The move comes as hospitalizations have been declining county-wide, and as health officials believe that the surge of cases brought on by the omicron variant has peaked and will continue to decline.
Under the now lifted health order, which went into effect in September, businesses where patrons remove their face coverings or breathe more heavily than usual, such as restaurants and gyms, were required by the county to check patrons and workers for proof of vaccination or negative test results.
With the order lifted, businesses will still be able to choose to implement their own vaccine requirements, which CCHS encourages them to do.
As of Thursday, 80% of county residents were vaccinated against COVID, and more than 48% had received booster doses.
Despite the high rates of community immunity, CCHS still urges that everyone eligible for vaccines and booster doses to get them, especially the latter.

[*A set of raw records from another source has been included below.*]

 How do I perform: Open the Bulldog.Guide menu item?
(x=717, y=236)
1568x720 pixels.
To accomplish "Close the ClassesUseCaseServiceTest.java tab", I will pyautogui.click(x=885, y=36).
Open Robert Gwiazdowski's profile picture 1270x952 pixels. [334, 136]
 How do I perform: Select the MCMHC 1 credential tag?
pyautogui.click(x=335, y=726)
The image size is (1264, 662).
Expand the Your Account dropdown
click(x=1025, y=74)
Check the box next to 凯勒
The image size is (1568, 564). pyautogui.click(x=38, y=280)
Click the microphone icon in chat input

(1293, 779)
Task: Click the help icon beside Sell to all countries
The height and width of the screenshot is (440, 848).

Friday's announcement points to county data showing that those with boosters have a lower risk for contracting COVID of more than threefold, compared with those who are unvaccinated, and are approximately nine times less likely to be hospitalized as a result of the virus.
“We deeply appreciate everyone who has chosen to vaccinate. You have made yourselves, your loved ones, and the entire community safer,” Contra Costa health director Anna Roth said. “If you are eligible and you have not gotten your booster, it is really important that you get one. People who get boosted are significantly safer from serious COVID-19.”
Other health orders from the state and county, such as workplace vaccine verification for some workers, and face coverings in indoor public spaces, remain in effect. Under state guidelines, proof of vaccination or recent negative test results are still required for visits to hospitals and long-term care facilities, as well as indoor events with 500 or more attendees.